BPI's lawyers point to the Oxford Dictionary, which describes slime as a "moist, soft, and slippery substance, typically regarded as repulsive," and the American Heritage Dictionary, which calls it "vile or disgusting matter."
But ABC's lawyers, in their motion to dismiss the case, argued that slime is a fitting description of the company's product. They point to "more neutral" definitions of the term, citing another entry in the American Heritage Dictionary that calls slime a "thick, sticky, slippery substance."
And regardless, ABC's lawyers also argue, use of the term was the kind of "rhetorical hyperbole" that is constitutionally protected. They point out that courts have rejected defamation claims based on allegations of "name calling."
Restaurant reviewers, they note, have been protected over speech that describes food in unpleasant ways.
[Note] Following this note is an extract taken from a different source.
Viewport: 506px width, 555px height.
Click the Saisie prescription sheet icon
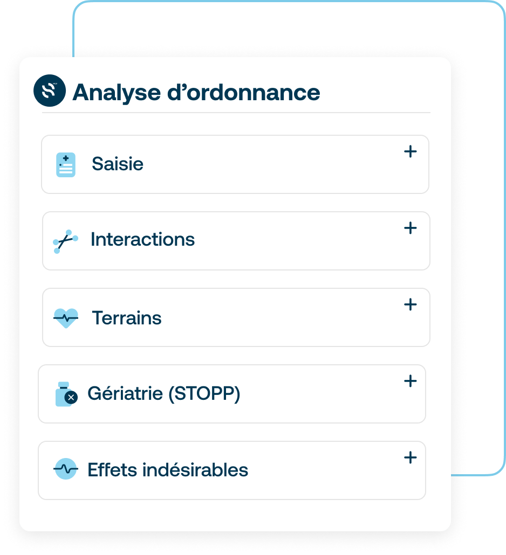66,164
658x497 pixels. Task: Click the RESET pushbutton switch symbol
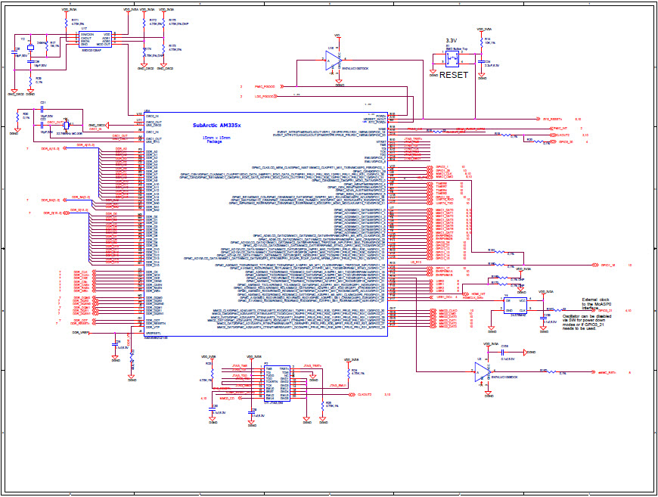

One example the network's lawyers have held up for comparison: A 1977 court ruling that found a reviewer who called a dish "trout a la green plague" and a sauce "yellow death on duck" had not defamed a Louisiana restaurant owner.
One issue in dispute in this case: the circumstances around the U.S. Department of Agriculture's approval of using LFTB in the making of ground beef. In ABC's first broadcast on the subject on March 7, the network said that former Assistant Secretary of Agriculture Jo Ann Smith was appointed to the board of directors of a large BPI supplier after she "made the decision to okay" BPI's "mix."
H. Russell Cross, a former head of USDA's Food Safety and Inspection Service, told Reuters he, not Smith, made a pivotal decision in mid-1993 that "lean finely textured beef" was beef, and therefore did not need to be labeled in packages of ground beef. "She had nothing to do with it," he said.
Moreover, it wasn't until 2001 that the company secured USDA approval for its use of ammonium hydroxide as a processing aid, according to a document Reuters obtained through a Freedom of Information Act request.
Smith, who had left the agency by early 1993, could not be reached for comment. Cross left USDA in 1994 and is now head of the department of animal science at Texas A&M University. BPI said Cross "did some consulting work" on its behalf about nine years ago; Cross, who was employed by a large beef packer at the time, says he was not paid by BPI.